Lantas, mantan Danjen Kopasus itu menegaskan bahwa dirinya akan kembalikan semua lahan itu untuk negara. Pertanyaannya ialah kapan momen tepat untuk mengembalikan semua lahan itu? Tentu tidak semudah membalikkan telapak tangan.
Belakangan, bincang-bincang politis dan akademis pun ramai dilakukan menanggapi pernyataan Jokowi dan Prabowo dalam event Debat Capres II itu.

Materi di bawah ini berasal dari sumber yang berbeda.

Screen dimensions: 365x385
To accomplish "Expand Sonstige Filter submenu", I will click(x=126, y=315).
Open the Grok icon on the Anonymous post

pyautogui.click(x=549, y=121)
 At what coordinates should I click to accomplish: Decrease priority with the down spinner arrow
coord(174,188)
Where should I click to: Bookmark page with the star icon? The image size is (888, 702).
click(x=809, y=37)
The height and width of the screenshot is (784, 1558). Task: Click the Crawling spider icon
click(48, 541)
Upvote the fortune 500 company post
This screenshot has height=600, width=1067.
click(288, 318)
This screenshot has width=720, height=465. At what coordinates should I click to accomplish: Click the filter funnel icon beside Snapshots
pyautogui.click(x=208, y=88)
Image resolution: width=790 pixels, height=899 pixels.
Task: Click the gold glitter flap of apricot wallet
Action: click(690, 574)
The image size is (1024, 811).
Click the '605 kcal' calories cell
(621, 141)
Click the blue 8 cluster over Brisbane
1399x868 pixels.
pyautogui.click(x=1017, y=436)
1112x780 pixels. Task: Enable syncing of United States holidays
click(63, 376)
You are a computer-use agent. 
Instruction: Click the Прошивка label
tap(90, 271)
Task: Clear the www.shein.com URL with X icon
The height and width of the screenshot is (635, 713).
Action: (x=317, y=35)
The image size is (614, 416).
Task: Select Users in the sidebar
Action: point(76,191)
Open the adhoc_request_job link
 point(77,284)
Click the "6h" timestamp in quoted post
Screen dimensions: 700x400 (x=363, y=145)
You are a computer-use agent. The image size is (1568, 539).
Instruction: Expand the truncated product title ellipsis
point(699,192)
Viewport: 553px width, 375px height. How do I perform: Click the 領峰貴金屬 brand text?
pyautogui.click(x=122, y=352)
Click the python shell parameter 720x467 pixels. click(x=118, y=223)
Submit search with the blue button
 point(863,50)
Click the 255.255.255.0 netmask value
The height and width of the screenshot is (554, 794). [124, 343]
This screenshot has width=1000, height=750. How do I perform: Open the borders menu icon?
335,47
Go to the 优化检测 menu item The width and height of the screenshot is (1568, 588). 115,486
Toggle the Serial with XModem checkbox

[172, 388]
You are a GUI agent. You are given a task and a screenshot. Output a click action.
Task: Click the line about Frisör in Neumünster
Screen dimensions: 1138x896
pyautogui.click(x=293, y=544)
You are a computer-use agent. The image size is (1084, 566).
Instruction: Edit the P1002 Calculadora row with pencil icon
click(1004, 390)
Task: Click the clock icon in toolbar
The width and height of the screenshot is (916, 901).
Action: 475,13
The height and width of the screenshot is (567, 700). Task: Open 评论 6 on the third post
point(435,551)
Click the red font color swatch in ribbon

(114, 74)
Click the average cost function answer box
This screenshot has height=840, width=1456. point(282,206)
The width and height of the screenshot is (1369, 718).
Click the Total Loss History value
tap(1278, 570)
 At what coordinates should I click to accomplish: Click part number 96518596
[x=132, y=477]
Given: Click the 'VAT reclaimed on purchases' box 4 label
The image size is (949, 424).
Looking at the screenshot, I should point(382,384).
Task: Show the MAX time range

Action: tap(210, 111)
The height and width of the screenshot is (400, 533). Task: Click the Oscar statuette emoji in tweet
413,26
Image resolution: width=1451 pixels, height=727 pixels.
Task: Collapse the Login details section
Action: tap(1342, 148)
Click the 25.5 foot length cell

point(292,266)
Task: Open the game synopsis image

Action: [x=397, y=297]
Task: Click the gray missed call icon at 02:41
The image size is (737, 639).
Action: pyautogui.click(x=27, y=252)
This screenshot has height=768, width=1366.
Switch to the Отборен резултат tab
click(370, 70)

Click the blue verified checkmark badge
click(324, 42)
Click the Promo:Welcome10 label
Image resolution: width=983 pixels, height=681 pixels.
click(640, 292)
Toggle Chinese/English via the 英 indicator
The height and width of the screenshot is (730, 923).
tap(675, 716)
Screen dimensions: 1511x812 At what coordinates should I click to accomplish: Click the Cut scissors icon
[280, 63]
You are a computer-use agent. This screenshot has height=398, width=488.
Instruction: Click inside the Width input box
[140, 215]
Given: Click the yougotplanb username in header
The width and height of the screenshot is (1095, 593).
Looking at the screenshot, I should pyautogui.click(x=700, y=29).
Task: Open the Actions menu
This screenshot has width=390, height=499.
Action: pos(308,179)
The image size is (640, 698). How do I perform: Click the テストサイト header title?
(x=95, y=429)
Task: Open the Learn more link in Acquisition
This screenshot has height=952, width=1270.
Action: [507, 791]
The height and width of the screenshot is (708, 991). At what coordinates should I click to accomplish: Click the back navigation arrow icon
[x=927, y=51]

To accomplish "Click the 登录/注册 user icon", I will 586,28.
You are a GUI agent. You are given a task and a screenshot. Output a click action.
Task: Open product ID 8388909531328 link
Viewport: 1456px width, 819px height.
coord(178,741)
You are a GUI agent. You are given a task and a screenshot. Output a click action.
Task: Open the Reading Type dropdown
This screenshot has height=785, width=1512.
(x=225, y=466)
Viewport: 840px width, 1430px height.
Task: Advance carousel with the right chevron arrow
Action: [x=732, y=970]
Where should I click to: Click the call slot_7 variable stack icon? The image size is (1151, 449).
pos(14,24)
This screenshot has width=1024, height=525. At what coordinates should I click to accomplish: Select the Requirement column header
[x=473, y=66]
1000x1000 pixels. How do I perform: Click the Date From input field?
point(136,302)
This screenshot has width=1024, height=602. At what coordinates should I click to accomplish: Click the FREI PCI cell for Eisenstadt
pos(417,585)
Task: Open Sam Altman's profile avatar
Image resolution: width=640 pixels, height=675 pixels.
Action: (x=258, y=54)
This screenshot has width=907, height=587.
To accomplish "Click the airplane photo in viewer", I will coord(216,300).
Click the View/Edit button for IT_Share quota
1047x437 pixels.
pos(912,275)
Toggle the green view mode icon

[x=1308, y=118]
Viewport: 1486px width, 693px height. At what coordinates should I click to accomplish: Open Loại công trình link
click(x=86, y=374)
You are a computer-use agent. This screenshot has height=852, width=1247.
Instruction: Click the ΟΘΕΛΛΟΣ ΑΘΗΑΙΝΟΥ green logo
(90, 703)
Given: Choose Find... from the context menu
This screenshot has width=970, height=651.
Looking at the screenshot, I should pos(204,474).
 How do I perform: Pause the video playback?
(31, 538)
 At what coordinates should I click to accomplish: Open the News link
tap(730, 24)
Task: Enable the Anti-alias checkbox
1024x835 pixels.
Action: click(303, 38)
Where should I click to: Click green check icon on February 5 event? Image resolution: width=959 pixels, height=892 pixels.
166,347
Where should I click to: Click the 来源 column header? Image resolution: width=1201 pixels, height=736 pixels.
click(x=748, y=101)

Antara "Saya rela kembalikan" dan "Saya tunggu, ada maksud yang perlu dibedah. Maksud saya ialah maksud politis. Wajarlah bahwa dalam momen kampanye menjelang pilpres, BPN-TKN, Capres dan Cawapres, masing-masing memilih dan memiliki cara tersendiri dalam berkampanye. Tentu tetap berjalan dalam koridor sebagaimana digariskan dalam UU dan Aturan KPU tentang kampanye menjelang pemilu.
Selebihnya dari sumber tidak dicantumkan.